Exercise brief
Taking the line with "Where should I" as the first, copy every line through the end of the records below exactly. Do not include pictures.

### Data for this task ###

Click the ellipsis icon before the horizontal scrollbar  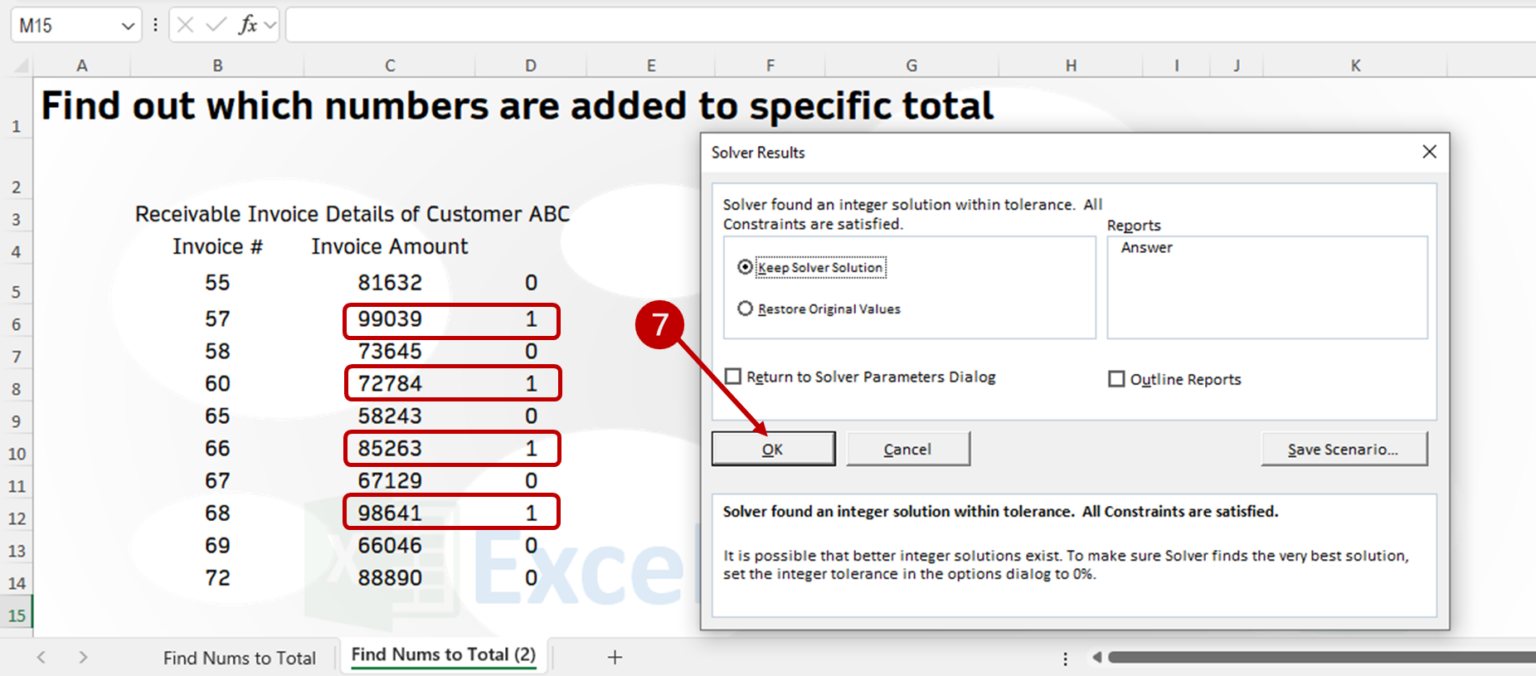coord(1064,657)
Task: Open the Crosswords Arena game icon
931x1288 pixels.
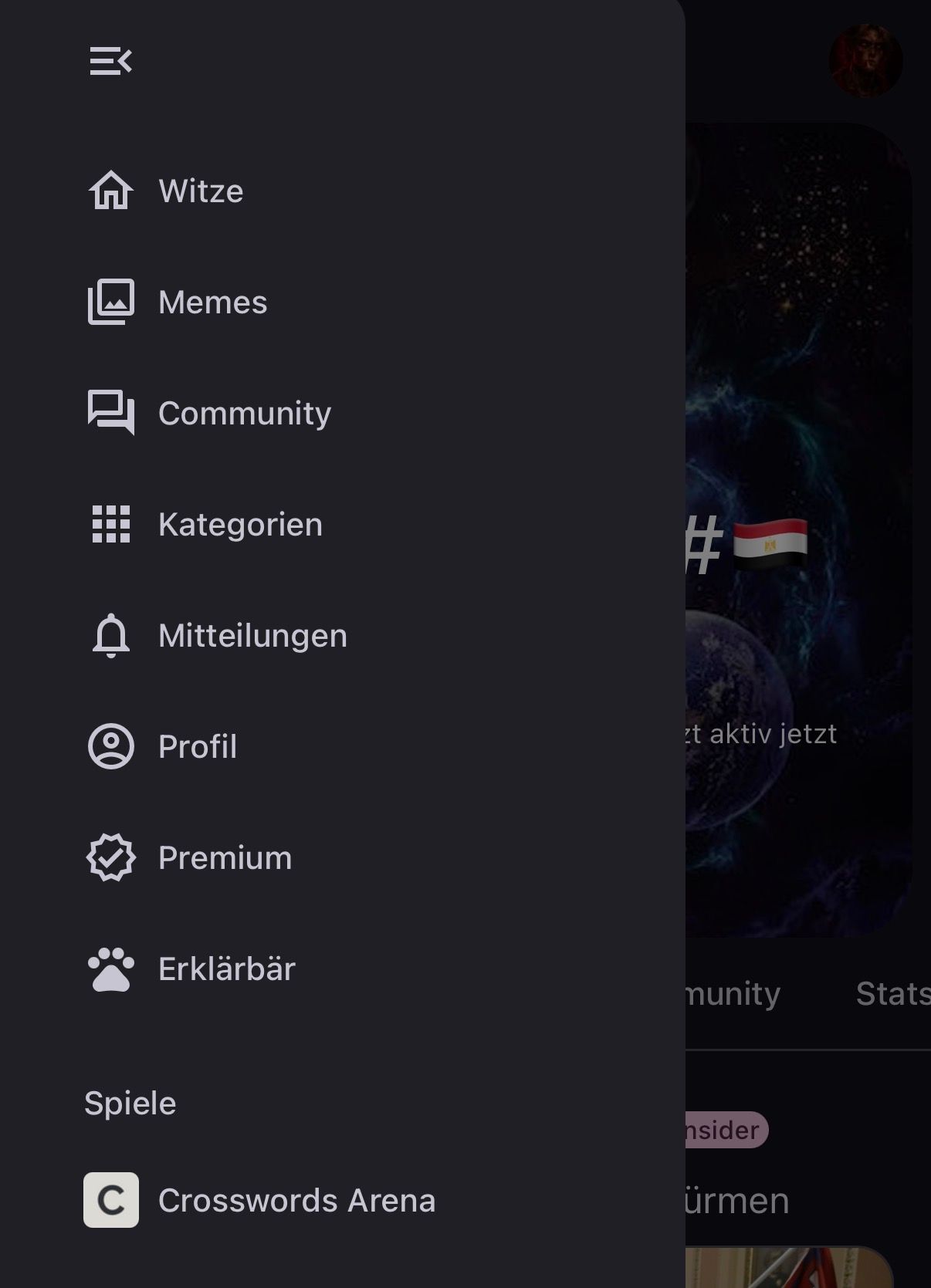Action: click(x=110, y=1200)
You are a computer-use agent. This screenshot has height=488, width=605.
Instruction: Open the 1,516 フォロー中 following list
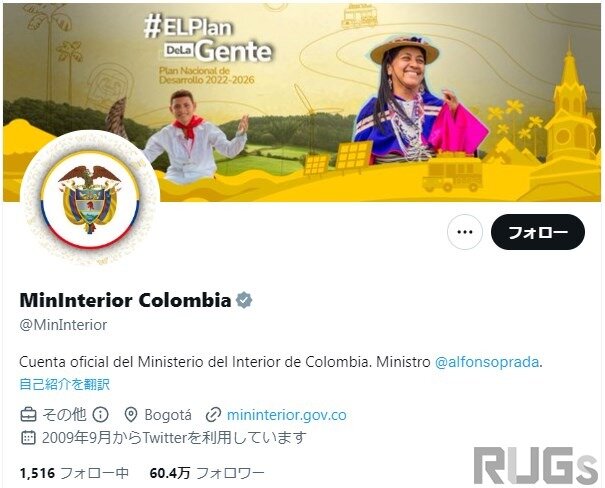pyautogui.click(x=74, y=473)
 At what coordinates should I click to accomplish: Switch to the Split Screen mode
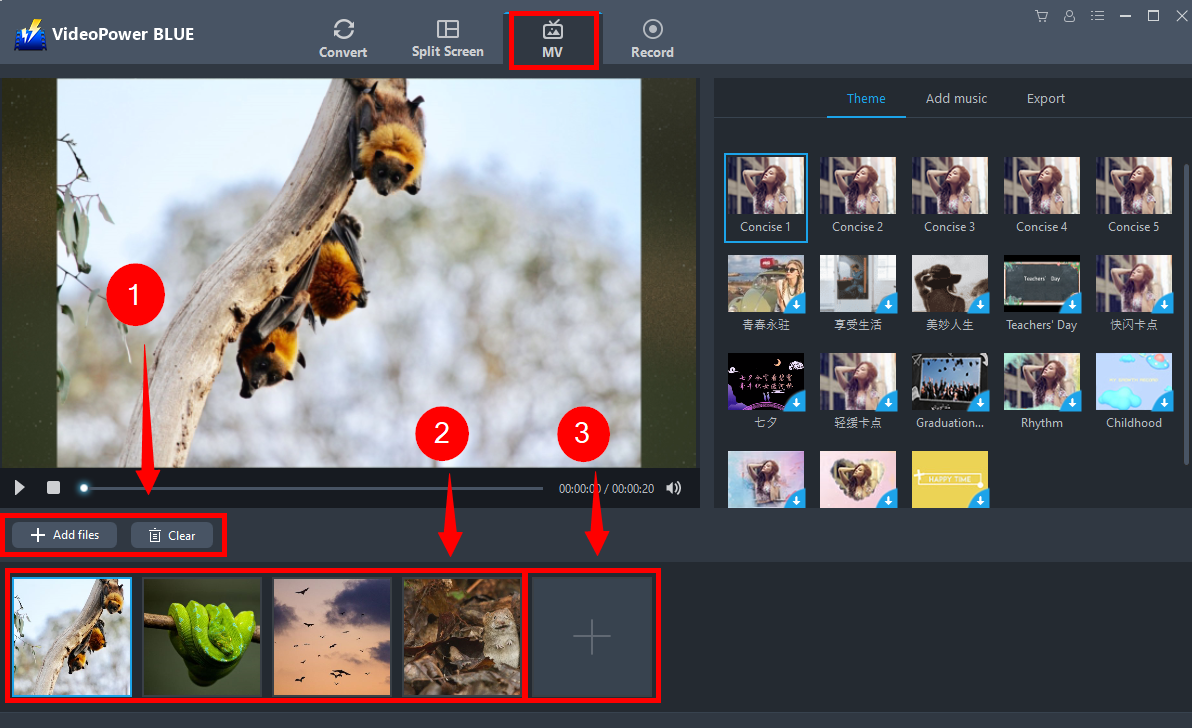point(448,39)
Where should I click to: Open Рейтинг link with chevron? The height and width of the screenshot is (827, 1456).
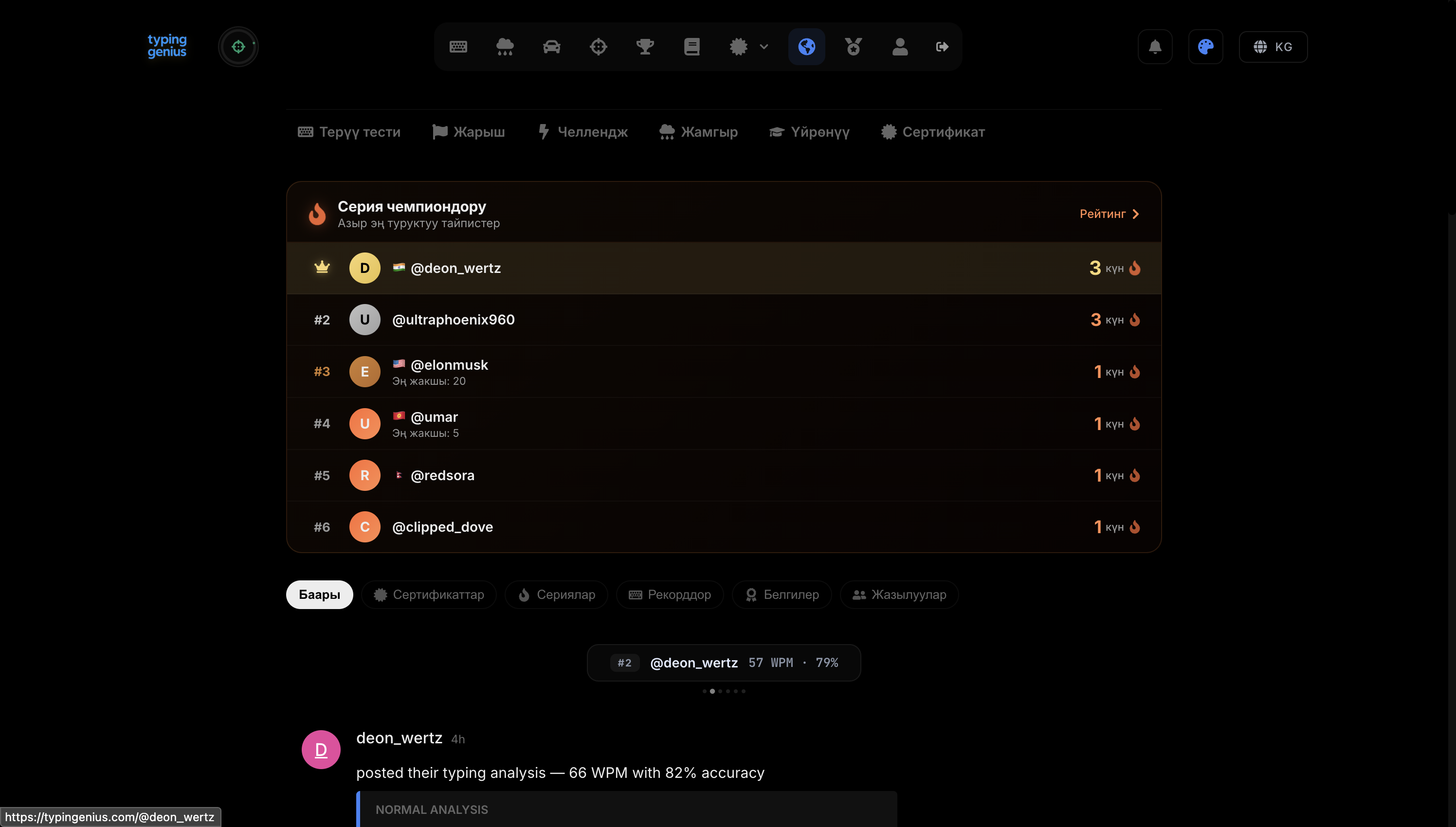[1110, 214]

###

Answer box
Where should I click to: Open Рейтинг link with chevron? The height and width of the screenshot is (827, 1456).
[1110, 214]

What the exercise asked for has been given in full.